>> begin Supplied data

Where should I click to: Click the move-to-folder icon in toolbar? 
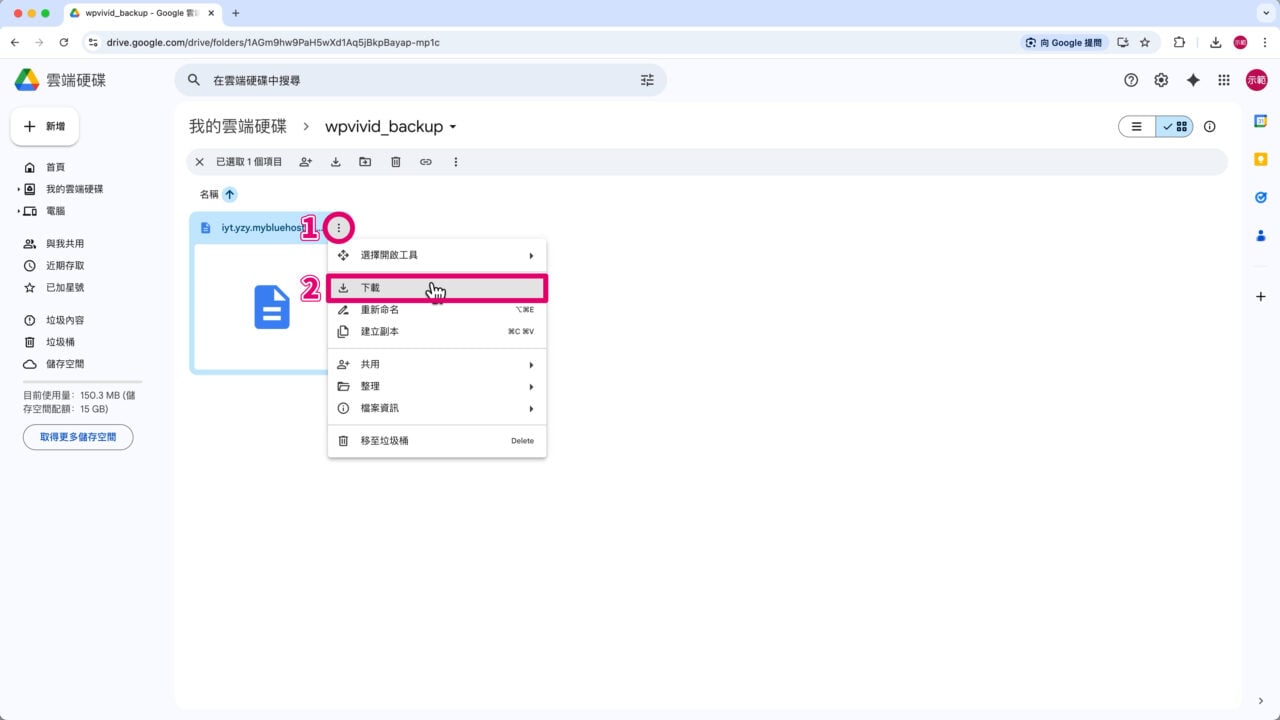[x=366, y=162]
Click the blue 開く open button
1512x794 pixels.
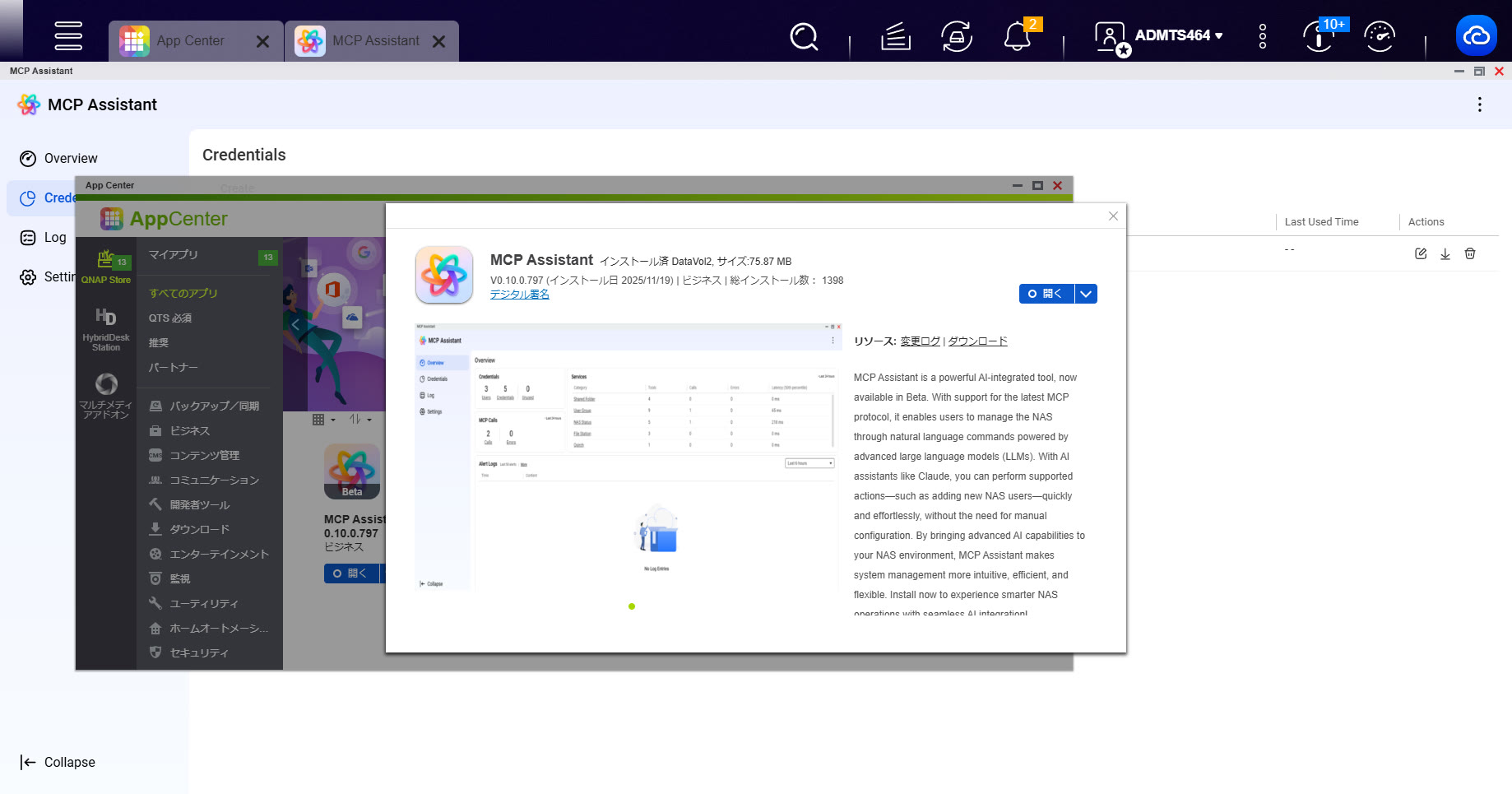click(1046, 294)
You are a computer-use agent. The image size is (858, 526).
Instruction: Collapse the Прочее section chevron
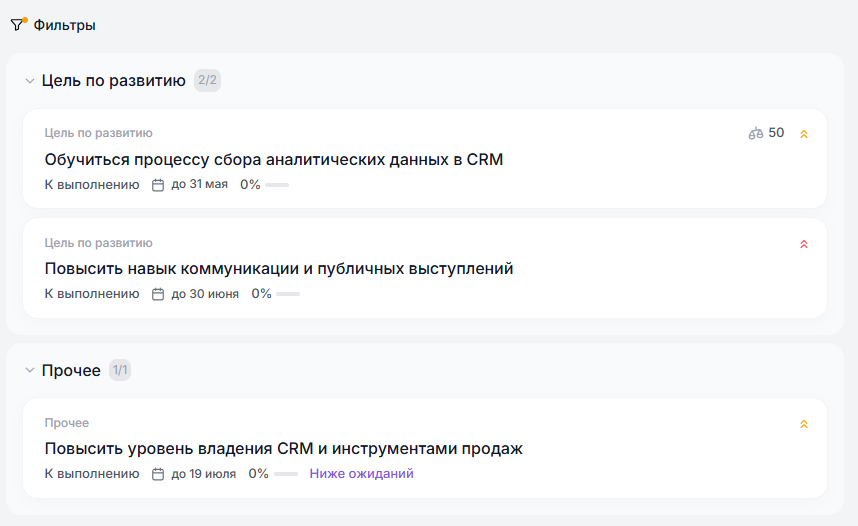(x=30, y=371)
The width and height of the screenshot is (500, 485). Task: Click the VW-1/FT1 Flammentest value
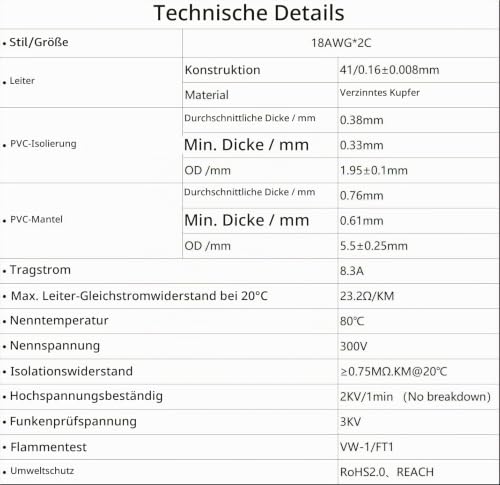(x=367, y=447)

>> end Supplied data

Can you copy out the lines from the one containing "Click the blue 開く open button" through the last line, both included, leaving out the pictures?

Solved exercise:
Click the blue 開く open button
1512x794 pixels.
click(1046, 294)
You are a computer-use agent. The image size is (858, 526).
Instruction: Collapse the Прочее section chevron
(x=30, y=371)
The width and height of the screenshot is (500, 485). Task: Click the VW-1/FT1 Flammentest value
(x=367, y=447)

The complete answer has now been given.